During the meeting, she said Davie “indicated that they had met with pro-Israeli representatives and seemed to approach this as [a] ‘both sides’ issue where we were but one perspective, as opposed to a group who were there to demand better reporting on genocide”. “Indeed one of our party had lost scores of family members and spoke about his experience as a Gazan and as a poorly-treated guest on the BBC.”
She concluded: “It was the first and last of its kind and it wasn’t a productive meeting. I don’t think the BBC improved its coverage of the genocide as a result of our meeting.” RELATED The BBC edit no one will resign over The CfMM found in a report last June that Israeli deaths received 33 times as much attention in BBC articles as the deaths of Palestinians. There was particular controversy around two documentaries. Gaza: How to Survive a Warzone was broadcast, but then was pulled from BBC iPlayer after it emerged that the father of the film’s 13-year-old narrator was the deputy ministry of agriculture in the Hamas-run government.
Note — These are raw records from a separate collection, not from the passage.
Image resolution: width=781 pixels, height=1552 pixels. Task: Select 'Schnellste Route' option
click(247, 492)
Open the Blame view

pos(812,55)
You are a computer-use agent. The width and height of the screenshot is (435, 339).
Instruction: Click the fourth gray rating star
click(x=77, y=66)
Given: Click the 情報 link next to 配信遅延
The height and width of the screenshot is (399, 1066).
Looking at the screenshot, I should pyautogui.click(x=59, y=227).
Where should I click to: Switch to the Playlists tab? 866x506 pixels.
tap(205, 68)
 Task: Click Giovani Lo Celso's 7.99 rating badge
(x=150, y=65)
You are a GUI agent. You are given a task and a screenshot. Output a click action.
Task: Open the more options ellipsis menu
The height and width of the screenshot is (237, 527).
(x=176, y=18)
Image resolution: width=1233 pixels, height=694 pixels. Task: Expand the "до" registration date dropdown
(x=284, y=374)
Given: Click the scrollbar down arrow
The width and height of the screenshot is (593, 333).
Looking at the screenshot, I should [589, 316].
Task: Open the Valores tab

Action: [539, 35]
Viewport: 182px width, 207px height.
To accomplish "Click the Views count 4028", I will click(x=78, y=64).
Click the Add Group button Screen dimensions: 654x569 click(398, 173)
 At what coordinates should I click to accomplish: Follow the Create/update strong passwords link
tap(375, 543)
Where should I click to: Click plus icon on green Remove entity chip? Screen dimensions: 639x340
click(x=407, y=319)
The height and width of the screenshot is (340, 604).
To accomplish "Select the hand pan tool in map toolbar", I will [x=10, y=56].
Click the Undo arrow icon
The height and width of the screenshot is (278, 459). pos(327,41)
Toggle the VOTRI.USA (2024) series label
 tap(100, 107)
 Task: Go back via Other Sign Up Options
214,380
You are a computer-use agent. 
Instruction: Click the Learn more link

Another documentary, Gaza: Doctors Under Attack, was shelved before broadcast with the BBC saying the material “risked creating a perception of partiality” that would not meet its standards. The documentary then aired on Channel 4 . More recently, the BBC has come under pressure from the Information Commissioner’s Office for failing to give a substantive response to a different FOI request.
The broadcaster has been ordered to release records of any calls between the Israeli embassy and mobile phones of top BBC executives, or explain why they are withholding the information. It also comes as the High Court ruled in favour of Guardian columnist Owen Jones in a preliminary hearing for the libel case which had been brought by BBC Middle East Editor, Raffi Berg, over Jones’ reporting about the BBC’s Gaza coverage.
Among over a dozen BBC staffers whom Jones interviewed for his Drop Site News investigation which sparked the legal action, Berg was “singled out” as playing “a key role in a wider BBC culture of ‘systematic Israeli propaganda’,” he wrote.
Social media users have recently piled on criticism of BBC presenter Nick Robinson who said on X that the BBC was “doing our job” by not referring to Israel’s actions in Gaza as a genocide.
Prof Mond said CAMPAIN’s findings brought to mind the BBC’s explanation about why it hadn’t broadcast Gaza: Doctors Under Attack.
“They said they would not show it because it might create an impression of bias,” he said.
“What strikes me about this is that withholding the documentary created a very strong impression of bias, much stronger and more widespread, I’m sure, than the impression of bias that might have resulted from showing it.
“But evidently, what counted with the BBC was whose complaint of bias would carry weight. I think this tallies very clearly with what our FOI request has uncovered.”